In the gastric metastases of breast cancers, the microscopic findings usually have similar characteristics to those in signet-ring cell and cohesive carcinoma cases. In these patients, IHCA provides the most important clues for the diagnosis. In IHCA, E-cadherin negativity and ER and PR positivity are significant. While weak ER and PR positivity is seen in a few loci in gastric cancers in rare cases, the absence of staining with E-cadherin is especially typical for breast ILC [12,14,15]. CK20, which is positive in gastric cancers, is negative in breast cancers. In addition to these characteristics, CK and GCDFP-15 positivity and CK20 negativity in IHCA are findings that support the diagnosis of metastatic breast cancer
Breast cancers with gastric metastasis that are reported in the literature are usually advanced-stage ILC patients with systemic metastasis. This is why most patients are not suitable for surgical treatment, and they are treated with chemotherapy and/or hormonotherapy. The life expectancy of patients varies between 9 months and 23 months (11 months on average). In breast cancers with solitary gastric metastasis, the main treatment method is surgery, and the prognosis is better. The life expectancy of these patients is longer than 3 years [10-12]. The case reported in this study was also an ILC case like similar cases in the literature. Nevertheless, it was considered worth reporting as it involved only gastric metastasis and no other organ involvement.

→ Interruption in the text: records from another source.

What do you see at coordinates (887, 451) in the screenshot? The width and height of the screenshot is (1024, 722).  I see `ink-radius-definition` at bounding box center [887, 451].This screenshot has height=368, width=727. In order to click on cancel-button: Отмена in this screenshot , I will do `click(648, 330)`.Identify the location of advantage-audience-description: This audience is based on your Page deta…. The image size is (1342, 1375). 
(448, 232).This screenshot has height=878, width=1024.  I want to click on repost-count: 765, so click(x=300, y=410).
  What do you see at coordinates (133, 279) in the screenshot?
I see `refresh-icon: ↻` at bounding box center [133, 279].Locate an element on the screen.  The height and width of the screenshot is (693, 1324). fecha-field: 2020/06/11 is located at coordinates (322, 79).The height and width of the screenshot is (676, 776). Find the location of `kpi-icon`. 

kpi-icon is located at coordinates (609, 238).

The surgical treatment performed in solitary gastric metastases is not different than treatments performed in primary gastric cancers. In cases where resection is applicable, favorable results can be obtained by radical surgical intervention. Palliative interventions and adjuvant chemoradiotherapy/hormonotherapy programs should be provided in patients for whom surgical treatment is not applicable.